[Collected data entries]
[Start of Attachment]
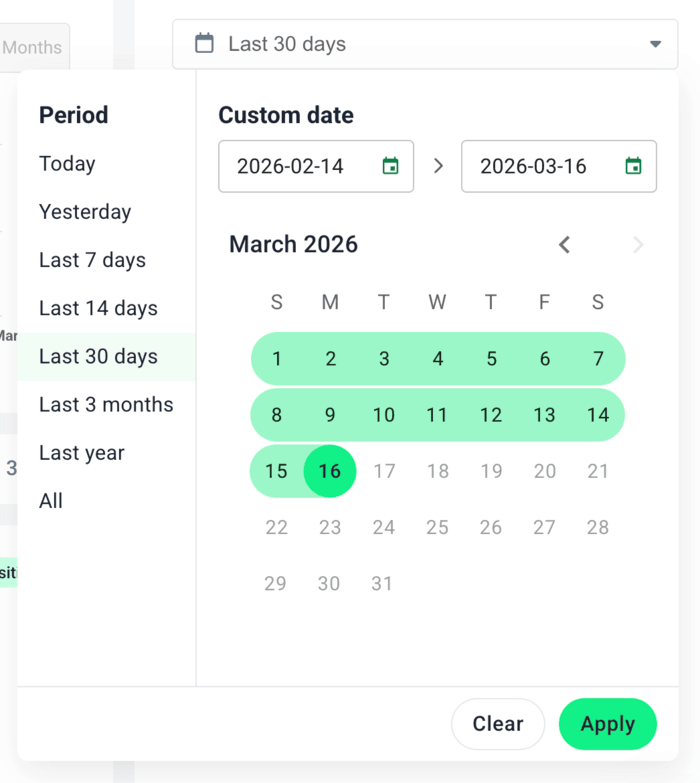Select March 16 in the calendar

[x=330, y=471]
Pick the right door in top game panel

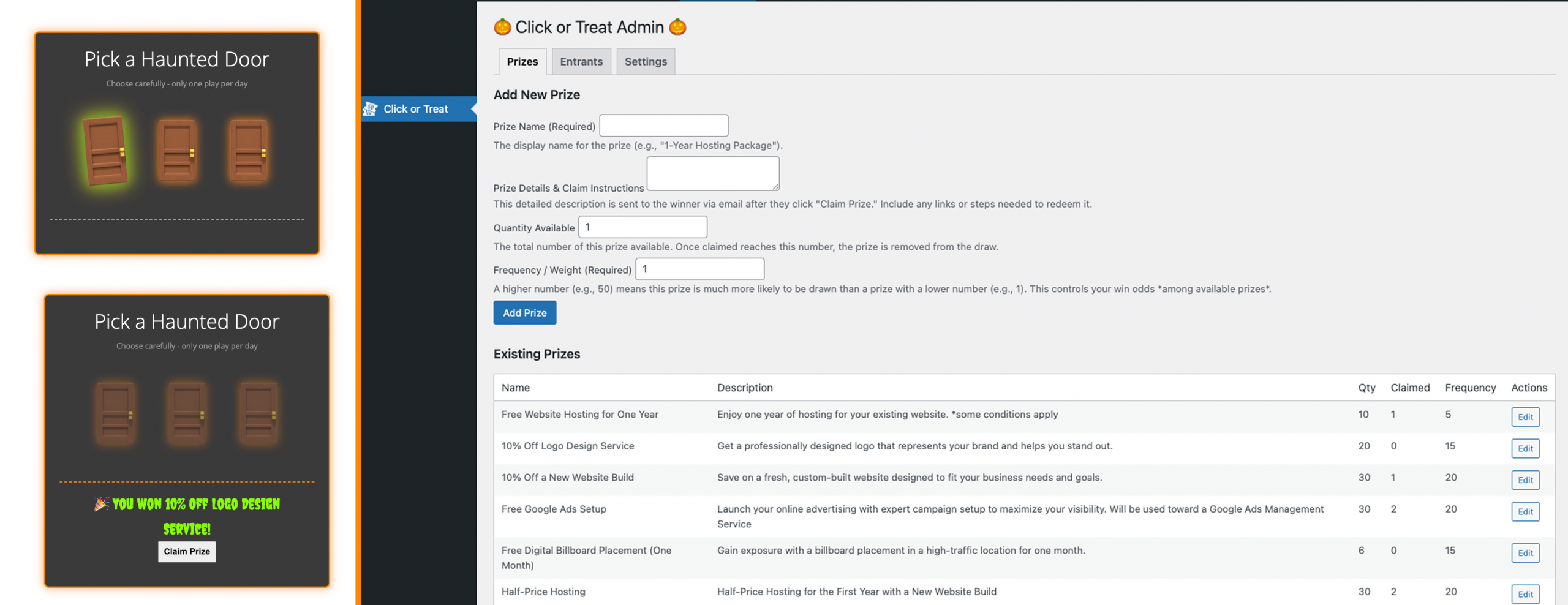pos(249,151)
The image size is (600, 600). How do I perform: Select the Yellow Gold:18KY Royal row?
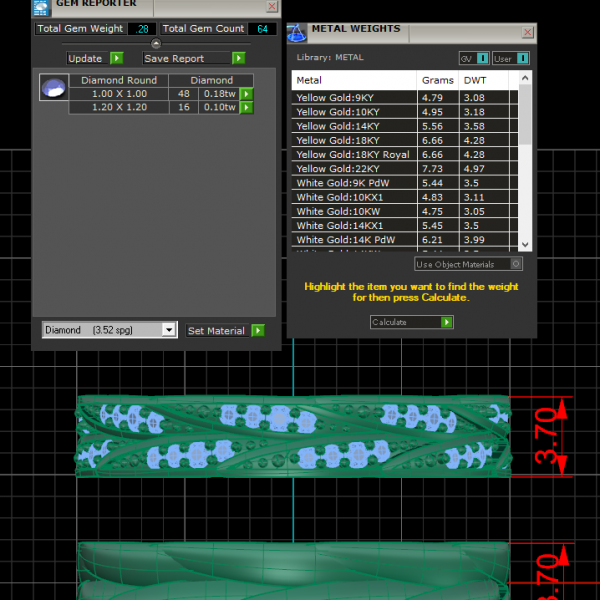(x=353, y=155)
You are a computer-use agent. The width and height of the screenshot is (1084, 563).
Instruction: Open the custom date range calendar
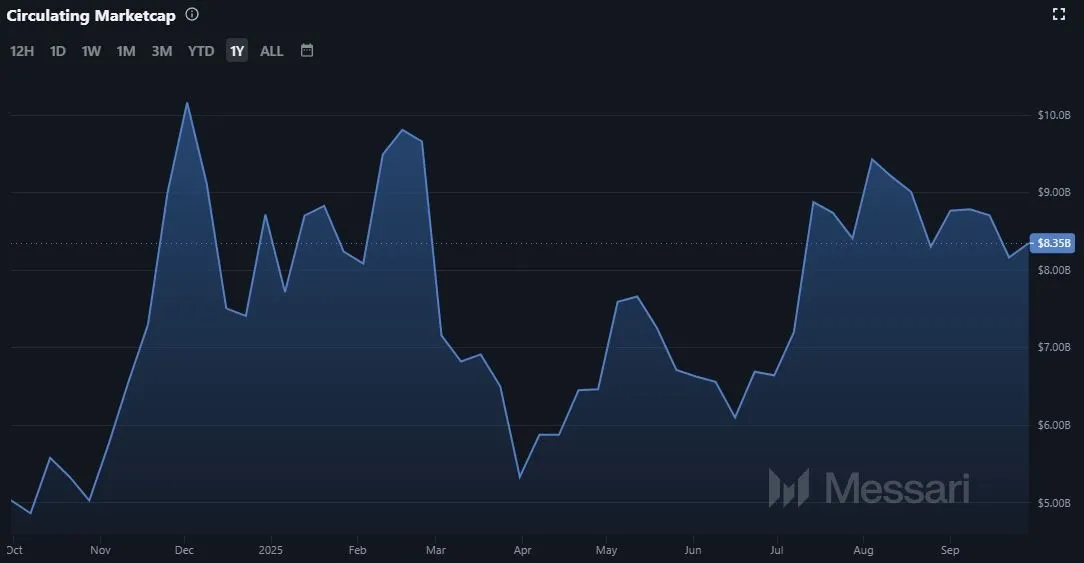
[End of Attachment]
WORK REQUIRED » Could you set down nothing but the lines from the one containing "You are a computer-use" through the last line of the records above, both ends included, exactly as given and free of pictures?

EXPECTED ANSWER »
You are a computer-use agent. The width and height of the screenshot is (1084, 563).
Instruction: Open the custom date range calendar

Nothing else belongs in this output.